On 13 June 2013, USA’s Supreme Court held that isolated genomic DNA (“gDNA”) is not patentable under their Patents Act. However, complementary DNA (“cDNA”) was found to be patentable. cDNA is defined as synthetically created DNA which contains the same protein-coding information found in DNA but excludes the DNA-portions which do not code for proteins (non-coding regions). The court unanimously ruled that "a naturally occurring DNA segment is a product of nature and not patent eligible merely because it has been isolated", thus invalidating Myriad's patents on the BRCA1 and BRCA2 genes. However, the Court further held that manipulation of a gene to create something not found in nature, such as a strand of synthetically-produced cDNA, could still be eligible for patent protection. The impact of the case was of fairly straightforward significance in that it struck down patent claims on gDNA that has been merely ‘isolated’ from the body without any further manipulation and more specifically held that gDNA was not patentable subject matter as provided for in the US Patents Act. Thus a patent claiming for isolated DNA sequence which codes for a specified protein is invalid.
On 7 October 2015, the High Court of Australia, handed down judgment in the D’Arcy v Myriad Genetics Inc and Anor matter, and held that three BCRA patent claims was not a ‘patentable invention’. The patentability requirement which was at issue was the concept of a “manner of manufacture” – it was held that it cannot be patentable as the invention as claimed would involve an extension of the concept of a manner of manufacture which was not appropriate for judicial determination.

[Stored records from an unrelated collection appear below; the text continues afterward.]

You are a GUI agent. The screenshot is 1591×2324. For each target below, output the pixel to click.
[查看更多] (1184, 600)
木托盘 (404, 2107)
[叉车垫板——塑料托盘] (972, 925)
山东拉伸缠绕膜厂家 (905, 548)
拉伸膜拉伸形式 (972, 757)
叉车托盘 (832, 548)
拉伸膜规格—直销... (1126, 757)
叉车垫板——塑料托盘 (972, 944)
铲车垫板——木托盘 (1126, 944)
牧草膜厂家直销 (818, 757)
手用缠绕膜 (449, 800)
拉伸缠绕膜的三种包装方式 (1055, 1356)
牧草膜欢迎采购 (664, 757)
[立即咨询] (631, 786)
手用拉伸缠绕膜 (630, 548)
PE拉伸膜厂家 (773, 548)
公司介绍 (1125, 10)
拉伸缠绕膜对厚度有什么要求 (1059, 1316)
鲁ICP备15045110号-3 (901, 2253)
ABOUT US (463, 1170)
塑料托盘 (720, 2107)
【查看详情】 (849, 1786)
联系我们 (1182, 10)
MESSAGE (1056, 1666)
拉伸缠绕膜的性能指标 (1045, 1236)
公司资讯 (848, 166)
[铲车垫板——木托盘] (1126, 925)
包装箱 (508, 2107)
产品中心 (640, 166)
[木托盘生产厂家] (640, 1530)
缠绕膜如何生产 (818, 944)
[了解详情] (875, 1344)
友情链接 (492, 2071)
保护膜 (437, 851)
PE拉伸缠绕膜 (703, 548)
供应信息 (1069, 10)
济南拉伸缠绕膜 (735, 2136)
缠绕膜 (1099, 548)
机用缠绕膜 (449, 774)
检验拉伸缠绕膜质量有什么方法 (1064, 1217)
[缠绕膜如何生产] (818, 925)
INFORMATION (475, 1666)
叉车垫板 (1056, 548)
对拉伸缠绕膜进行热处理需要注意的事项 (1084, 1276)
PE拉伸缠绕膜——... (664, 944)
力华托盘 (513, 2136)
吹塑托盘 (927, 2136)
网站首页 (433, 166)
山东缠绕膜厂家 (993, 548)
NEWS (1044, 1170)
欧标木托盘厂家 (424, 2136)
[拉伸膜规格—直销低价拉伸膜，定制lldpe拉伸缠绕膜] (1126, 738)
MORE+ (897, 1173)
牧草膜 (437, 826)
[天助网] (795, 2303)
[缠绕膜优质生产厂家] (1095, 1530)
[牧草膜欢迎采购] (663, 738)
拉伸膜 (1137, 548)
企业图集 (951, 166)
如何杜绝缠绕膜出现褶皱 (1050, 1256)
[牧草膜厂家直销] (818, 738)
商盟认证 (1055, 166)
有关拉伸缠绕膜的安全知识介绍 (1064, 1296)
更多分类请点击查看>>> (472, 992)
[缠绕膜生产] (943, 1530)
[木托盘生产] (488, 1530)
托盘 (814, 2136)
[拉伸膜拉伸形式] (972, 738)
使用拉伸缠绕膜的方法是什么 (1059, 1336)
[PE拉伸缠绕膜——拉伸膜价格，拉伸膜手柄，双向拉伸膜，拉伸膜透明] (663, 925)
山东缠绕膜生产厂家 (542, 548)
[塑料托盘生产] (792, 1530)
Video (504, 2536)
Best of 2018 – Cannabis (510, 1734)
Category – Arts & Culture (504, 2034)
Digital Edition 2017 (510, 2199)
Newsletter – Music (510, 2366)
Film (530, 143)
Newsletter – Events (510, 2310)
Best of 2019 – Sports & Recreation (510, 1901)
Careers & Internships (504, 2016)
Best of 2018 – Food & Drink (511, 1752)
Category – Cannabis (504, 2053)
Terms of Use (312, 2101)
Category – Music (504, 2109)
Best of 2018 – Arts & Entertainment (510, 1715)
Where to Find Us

It is thus evident for claims involving so-called ‘new disruptive innovations’ (i.e. those “unimagined technologies with unimagined characteristics and implications”) and which don’t fit into an established class of products or processes, the courts are likely to take public interests into account and consider international intellectual property laws.
New disruptive innovations are causing ripples in patent waters and technology develops faster than lawmakers amend patent laws. Ultimately a sensible approach is to be adopted in light of the provision in the South African Patents Act that a mere discovery is not patentable.